> EXERCISE OBJECTIVE
All entries are to be returned verbatim.

> EXERCISE DATA
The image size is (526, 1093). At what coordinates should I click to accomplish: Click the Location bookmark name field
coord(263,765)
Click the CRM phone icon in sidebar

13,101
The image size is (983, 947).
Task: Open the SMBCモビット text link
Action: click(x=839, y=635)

> EXERCISE RESULT
The image size is (526, 1093). At what coordinates should I click to accomplish: Click the Location bookmark name field
coord(263,765)
Click the CRM phone icon in sidebar

13,101
The image size is (983, 947).
Task: Open the SMBCモビット text link
Action: click(x=839, y=635)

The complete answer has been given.